Of course, I'll be doing to research too. A literature review, research proposal and a substantial dissertation before the 12 months are out, but I don't know what any of that will look like yet. I suspect I'll work more on the reinforcement learning and game theory side, than on the statistics and pattern recognition side, although it will of course require combining both anyway. More important will be using these opportunities to decide whether or not to make research my main focus for the next few years.
So, is this a map of the AI research field? Not really. Many areas of AI research I'm probably not even aware of yet. And there are many more things I expect to encounter along the way. For example, I've decided to focus on becoming more confident and productive at applying maths rather than prioritising my ability to engineer the systems, but I'm still going to have to learn to write clear, efficient, re-useable code, to set-up and document reproducible experiments, and possibly to manage large computing resources, potentially executing programs in parallel and on a mix of CPUs and GPUs (different computer processing units). Not to mention actually reading papers, writing papers, and picking up topics not covered in my courses, like optimisation and areas of machine learning I've not mentioned here. This is just a look ahead into the field as I see it, about 10 days and a few small steps in.

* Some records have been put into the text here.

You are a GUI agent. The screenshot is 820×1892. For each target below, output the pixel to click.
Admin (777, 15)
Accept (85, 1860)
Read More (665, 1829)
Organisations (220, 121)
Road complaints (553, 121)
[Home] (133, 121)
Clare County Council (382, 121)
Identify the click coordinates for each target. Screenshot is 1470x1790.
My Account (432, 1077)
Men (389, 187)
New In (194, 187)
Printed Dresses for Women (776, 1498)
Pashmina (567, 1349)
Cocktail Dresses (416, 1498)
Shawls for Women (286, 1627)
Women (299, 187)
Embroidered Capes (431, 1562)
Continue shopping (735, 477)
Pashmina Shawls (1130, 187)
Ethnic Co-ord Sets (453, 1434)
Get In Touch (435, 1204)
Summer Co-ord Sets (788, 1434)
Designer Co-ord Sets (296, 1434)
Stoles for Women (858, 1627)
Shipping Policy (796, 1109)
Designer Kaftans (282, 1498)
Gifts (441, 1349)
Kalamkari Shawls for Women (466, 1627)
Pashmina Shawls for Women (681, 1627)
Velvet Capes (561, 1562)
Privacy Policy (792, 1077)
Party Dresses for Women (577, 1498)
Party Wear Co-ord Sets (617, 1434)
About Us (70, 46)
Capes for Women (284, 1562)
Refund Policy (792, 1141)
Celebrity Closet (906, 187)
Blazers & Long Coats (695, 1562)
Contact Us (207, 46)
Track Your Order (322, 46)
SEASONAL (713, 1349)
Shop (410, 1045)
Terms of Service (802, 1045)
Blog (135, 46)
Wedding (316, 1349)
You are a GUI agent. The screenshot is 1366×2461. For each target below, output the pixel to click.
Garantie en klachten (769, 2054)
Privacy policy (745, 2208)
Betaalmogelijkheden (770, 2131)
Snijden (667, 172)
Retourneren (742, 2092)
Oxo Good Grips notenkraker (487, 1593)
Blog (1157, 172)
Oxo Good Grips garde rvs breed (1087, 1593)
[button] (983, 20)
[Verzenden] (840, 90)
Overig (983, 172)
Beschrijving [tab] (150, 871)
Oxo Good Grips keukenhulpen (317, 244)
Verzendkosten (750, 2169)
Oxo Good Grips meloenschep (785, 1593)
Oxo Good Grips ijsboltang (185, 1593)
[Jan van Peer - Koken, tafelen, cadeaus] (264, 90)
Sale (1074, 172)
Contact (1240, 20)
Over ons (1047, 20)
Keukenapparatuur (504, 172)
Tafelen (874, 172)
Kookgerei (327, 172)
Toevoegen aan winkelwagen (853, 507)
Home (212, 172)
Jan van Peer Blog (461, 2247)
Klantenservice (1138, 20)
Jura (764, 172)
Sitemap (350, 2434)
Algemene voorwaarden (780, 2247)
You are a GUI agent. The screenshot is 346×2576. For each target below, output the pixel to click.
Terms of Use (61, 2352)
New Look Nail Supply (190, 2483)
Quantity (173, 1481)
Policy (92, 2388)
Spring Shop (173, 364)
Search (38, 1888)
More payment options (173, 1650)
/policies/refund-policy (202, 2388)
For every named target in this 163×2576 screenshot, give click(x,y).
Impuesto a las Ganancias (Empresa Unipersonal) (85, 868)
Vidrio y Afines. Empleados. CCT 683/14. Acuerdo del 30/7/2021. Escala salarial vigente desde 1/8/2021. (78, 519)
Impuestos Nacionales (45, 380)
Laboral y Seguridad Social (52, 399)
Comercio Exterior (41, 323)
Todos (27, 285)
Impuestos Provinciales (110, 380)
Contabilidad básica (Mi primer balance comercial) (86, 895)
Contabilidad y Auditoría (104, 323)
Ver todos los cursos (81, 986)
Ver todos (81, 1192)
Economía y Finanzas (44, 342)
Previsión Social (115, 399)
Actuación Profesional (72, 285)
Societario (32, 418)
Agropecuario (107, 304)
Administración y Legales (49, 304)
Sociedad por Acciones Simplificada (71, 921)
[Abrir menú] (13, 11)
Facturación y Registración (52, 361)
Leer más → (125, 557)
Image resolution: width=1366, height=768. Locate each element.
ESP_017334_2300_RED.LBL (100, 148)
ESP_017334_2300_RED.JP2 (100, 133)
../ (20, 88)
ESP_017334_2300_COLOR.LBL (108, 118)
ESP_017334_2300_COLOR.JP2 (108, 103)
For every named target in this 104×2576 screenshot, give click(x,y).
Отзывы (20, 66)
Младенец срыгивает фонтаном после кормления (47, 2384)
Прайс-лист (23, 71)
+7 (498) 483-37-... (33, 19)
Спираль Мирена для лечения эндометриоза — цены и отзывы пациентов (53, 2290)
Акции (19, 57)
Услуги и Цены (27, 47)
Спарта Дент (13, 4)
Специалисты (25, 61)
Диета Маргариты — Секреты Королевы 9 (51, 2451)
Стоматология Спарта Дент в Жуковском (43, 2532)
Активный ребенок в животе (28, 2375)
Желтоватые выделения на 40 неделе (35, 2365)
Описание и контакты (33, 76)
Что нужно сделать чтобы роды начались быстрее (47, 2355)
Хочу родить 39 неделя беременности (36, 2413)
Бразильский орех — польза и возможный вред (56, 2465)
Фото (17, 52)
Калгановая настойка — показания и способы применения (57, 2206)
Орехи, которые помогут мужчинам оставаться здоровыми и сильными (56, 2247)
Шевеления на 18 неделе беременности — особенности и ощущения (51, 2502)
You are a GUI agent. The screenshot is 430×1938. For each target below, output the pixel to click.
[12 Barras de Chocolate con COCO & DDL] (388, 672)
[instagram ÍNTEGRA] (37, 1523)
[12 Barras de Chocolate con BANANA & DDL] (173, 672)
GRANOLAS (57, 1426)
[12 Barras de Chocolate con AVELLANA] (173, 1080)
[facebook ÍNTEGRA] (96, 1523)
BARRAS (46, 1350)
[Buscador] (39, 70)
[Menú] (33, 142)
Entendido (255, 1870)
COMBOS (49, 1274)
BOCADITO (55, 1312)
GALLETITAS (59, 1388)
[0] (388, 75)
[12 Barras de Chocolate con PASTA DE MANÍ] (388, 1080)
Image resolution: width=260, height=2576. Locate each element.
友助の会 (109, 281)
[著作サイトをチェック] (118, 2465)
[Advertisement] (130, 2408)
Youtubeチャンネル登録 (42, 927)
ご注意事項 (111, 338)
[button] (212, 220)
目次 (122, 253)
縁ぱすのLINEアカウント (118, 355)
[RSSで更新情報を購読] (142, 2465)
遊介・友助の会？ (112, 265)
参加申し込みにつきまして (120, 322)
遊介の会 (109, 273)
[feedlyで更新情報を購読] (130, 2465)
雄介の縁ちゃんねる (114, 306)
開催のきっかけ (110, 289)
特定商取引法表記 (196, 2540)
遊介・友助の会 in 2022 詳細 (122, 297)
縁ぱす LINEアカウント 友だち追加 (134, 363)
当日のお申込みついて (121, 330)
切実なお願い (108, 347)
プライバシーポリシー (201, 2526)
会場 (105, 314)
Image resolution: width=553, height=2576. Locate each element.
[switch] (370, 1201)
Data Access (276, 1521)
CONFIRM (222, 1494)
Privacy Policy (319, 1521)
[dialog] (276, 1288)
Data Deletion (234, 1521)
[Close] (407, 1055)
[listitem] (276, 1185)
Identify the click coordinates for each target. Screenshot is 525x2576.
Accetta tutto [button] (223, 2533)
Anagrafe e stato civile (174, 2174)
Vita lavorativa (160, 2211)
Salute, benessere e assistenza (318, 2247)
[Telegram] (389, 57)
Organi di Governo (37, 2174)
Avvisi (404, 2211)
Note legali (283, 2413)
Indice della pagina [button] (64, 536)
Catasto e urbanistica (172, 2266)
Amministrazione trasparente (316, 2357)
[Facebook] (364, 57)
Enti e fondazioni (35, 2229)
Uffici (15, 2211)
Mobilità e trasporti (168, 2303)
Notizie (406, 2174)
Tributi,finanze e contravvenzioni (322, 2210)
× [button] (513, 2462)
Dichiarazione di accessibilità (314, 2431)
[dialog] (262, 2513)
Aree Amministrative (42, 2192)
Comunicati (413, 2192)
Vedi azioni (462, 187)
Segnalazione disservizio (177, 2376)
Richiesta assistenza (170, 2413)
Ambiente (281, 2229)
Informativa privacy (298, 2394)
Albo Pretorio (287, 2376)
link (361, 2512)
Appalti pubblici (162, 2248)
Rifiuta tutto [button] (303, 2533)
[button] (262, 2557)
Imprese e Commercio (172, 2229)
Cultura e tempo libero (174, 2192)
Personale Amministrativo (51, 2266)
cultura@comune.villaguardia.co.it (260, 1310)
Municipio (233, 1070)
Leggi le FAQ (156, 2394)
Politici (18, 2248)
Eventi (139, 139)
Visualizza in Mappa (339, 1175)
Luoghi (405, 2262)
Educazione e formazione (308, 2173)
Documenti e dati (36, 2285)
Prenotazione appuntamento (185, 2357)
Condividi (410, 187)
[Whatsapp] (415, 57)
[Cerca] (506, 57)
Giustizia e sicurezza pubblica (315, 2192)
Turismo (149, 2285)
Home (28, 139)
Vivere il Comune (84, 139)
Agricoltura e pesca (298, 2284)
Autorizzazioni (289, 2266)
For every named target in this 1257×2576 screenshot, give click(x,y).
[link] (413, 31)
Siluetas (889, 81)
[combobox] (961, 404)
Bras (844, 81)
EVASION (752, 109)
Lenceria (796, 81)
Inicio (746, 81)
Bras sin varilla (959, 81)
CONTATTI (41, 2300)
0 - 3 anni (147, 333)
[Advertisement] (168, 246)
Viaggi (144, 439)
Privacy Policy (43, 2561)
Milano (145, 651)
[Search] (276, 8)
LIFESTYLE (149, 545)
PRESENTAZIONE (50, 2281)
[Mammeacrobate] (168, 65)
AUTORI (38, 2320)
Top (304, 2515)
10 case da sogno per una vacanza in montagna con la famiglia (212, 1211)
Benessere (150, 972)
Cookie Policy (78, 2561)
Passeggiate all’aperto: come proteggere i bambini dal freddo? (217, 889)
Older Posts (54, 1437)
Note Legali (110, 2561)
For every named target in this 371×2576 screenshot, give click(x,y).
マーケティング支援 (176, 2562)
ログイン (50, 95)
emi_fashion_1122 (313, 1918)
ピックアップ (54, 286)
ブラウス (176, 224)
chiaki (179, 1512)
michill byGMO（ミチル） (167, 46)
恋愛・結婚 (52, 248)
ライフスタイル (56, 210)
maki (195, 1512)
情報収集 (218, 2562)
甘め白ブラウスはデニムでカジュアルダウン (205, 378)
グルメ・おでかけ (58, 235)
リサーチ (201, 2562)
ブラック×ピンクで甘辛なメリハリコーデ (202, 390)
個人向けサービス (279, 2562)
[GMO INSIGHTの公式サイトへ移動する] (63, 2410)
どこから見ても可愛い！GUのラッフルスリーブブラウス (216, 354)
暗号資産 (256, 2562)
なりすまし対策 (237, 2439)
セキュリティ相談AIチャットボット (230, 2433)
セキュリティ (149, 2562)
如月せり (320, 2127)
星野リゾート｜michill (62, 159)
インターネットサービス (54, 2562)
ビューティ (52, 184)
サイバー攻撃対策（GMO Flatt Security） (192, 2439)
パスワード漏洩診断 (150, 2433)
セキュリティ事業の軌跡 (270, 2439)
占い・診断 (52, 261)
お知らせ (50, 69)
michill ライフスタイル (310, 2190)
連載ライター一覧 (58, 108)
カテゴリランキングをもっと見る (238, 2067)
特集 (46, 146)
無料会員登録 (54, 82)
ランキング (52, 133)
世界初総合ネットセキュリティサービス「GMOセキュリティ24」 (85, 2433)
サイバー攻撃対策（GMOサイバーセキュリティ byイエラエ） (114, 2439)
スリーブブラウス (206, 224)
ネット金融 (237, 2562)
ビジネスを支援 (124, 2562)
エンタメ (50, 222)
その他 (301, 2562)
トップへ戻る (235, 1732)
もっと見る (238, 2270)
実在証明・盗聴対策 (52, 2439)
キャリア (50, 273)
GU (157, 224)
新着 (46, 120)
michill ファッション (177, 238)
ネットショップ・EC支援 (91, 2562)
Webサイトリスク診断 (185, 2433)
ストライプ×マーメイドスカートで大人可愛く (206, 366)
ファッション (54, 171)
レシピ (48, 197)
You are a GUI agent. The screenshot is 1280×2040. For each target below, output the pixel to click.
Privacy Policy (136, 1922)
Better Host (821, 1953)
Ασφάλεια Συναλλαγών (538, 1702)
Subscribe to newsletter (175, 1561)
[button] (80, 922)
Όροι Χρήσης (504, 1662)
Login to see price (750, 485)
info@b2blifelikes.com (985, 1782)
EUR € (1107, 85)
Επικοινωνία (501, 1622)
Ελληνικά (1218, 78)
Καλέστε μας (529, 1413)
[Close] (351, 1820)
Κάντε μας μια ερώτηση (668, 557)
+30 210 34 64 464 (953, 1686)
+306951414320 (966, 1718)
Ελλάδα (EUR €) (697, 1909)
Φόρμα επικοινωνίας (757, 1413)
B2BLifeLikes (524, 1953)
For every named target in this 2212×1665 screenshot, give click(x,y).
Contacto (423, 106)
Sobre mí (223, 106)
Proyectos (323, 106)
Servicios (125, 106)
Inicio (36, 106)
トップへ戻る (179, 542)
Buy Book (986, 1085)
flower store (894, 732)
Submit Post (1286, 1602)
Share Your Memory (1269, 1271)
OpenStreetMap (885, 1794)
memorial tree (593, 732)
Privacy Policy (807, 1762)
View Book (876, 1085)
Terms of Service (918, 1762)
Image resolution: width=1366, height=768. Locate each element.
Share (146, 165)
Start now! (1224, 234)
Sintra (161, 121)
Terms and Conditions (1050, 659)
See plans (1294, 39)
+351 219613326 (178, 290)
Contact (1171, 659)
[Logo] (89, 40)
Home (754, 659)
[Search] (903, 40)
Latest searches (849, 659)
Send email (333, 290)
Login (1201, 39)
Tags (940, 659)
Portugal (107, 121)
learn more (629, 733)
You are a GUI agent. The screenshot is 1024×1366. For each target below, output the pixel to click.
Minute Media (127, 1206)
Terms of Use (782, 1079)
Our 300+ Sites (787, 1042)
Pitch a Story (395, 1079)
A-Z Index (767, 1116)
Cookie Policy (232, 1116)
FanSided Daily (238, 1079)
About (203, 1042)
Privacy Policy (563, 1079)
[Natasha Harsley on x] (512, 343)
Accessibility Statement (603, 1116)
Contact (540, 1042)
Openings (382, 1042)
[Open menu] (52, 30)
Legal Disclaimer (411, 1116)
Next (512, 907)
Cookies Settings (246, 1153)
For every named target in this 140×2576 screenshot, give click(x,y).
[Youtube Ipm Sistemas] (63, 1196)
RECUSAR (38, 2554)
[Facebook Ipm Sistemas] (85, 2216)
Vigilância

For what it's worth, I see the goal of AI as increasing humanity's ability to solve our most important problems, but I also worry that if we don't get AI right then it will become a problem of its own. If we get systems that are very capable and can dramatically transform our world, without them being intelligent about protecting what matters to us, then we risk failing in the goal of AI. I'm optimistic we’ll succeed, and I look forward to going deeper into the field of AI, as we make the journey some unknown distance to intelligent machines.